By Bay City News Service:    

Half Moon Bay voters rejected Tuesday a plan put forward by the city for the 113-year-old Main Street Bridge in favor of another plan that would require voter approval for any closure or demolition of the bridge, according to unofficial election results.

 The bridge connects downtown Half Moon Bay with state Highway 92, but has received a Caltrans bridge safety rating of 24 on a scale of 1-100 in 2009, 2011 and 2013.

[RELATED:  Letter to Editor: Facts on Measures E, F; Both Regarding HMB Bridge, and Both On June Ballot]

 It has been found functionally deficient because it is too narrow, with no shoulders or bike lanes and vehicle lanes that are too slight for modern vehicles and is structurally deficient because of large cracks, corroded brackets and separated cement.
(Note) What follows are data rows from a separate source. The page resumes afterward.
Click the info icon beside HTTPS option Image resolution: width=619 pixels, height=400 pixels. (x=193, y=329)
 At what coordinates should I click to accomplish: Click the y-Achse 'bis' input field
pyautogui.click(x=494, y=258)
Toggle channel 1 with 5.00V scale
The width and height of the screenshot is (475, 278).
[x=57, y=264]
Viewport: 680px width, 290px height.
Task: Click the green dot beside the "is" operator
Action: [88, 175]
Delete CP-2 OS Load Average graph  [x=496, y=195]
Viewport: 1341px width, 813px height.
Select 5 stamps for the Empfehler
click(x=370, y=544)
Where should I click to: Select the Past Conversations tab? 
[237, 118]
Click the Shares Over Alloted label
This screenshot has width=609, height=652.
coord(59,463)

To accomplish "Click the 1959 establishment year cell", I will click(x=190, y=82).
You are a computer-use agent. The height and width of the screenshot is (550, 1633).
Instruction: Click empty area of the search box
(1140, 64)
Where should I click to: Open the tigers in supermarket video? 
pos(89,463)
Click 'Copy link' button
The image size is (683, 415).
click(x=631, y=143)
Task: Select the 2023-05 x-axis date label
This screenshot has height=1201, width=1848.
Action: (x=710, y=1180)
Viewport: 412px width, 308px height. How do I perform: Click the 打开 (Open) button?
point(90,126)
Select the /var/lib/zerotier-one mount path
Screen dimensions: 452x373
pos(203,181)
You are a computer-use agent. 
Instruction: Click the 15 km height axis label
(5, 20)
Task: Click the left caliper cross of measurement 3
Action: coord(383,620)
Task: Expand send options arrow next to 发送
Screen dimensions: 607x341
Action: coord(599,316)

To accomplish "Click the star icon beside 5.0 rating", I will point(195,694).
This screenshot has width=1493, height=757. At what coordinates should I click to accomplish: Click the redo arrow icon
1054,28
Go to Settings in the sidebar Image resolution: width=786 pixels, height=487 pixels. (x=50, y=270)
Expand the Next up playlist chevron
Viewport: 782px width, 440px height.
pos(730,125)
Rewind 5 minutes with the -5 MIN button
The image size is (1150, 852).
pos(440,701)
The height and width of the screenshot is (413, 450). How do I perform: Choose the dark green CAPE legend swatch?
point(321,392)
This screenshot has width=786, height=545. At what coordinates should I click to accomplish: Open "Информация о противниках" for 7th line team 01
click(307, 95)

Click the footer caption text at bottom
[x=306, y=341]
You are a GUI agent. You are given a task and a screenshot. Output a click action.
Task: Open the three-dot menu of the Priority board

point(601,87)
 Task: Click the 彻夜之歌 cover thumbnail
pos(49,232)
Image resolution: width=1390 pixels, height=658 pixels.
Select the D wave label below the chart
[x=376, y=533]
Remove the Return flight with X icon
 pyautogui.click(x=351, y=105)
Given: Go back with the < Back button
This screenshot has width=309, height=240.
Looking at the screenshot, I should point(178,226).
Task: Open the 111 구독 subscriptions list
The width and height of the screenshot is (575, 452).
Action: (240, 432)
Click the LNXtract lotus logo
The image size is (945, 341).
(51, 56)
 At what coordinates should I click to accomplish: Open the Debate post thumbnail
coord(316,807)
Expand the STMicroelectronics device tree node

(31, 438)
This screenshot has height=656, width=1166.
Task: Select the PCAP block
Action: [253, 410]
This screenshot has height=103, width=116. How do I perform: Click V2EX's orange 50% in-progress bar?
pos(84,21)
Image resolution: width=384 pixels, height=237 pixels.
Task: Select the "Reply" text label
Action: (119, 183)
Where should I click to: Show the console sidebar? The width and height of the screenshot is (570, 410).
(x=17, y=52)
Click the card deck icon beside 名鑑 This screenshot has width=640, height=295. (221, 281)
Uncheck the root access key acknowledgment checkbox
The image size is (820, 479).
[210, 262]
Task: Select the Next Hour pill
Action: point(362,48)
 The initiative passed with support of 64.4 percent of voters. Measure F will restrict the city's ability to amend its Local Coastal Program through the state Coastal Commission and prohibits the demolition or physical expansion of the bridge unless voters approve such action in another, future ballot measure.

It would require a majority vote of the citizens in a regular election before the bridge could be expanded or demolished, according to supporters.

[RELATED: June Ballot Measures Have Residents Standing On Opposite Sides Of Main Street Bridge]

Measure F also requires the Half Moon Bay City Council submit the ordinance to the California Coastal Commission, which would have to sign off on any amendment or repeal the ordinance.

Elsewhere in San Mateo County, Supervisors Carole Groom and Don Horsley both defended their seats from challengers by large margins -- Groom with 75.8 percent and Horsley with 78.5 percent.

San Mateo County Coroner Robert Foucrault and Assessor-County Clerk-Recorder Mark Church each won re-election in landslide victories, while Sheriff Greg Munks ran unopposed and netted 100 percent of the vote.

Voters throughout the county approved school funding measures for school districts in Sequoia Union High, Cabrillo Unified, Bayshore Elementary and Woodside Elementary school districts.

A measure that would authorize $300 million in bonds for the Midpeninsula Regional Open Space District, which voters also considered in Santa Clara County, was too close to call early Wednesday morning.

The measure would improve hiking and biking opportunities, protect and preserve redwood forests, coastline and wildlife habitat, protect water quality in creeks and reduce fire risk.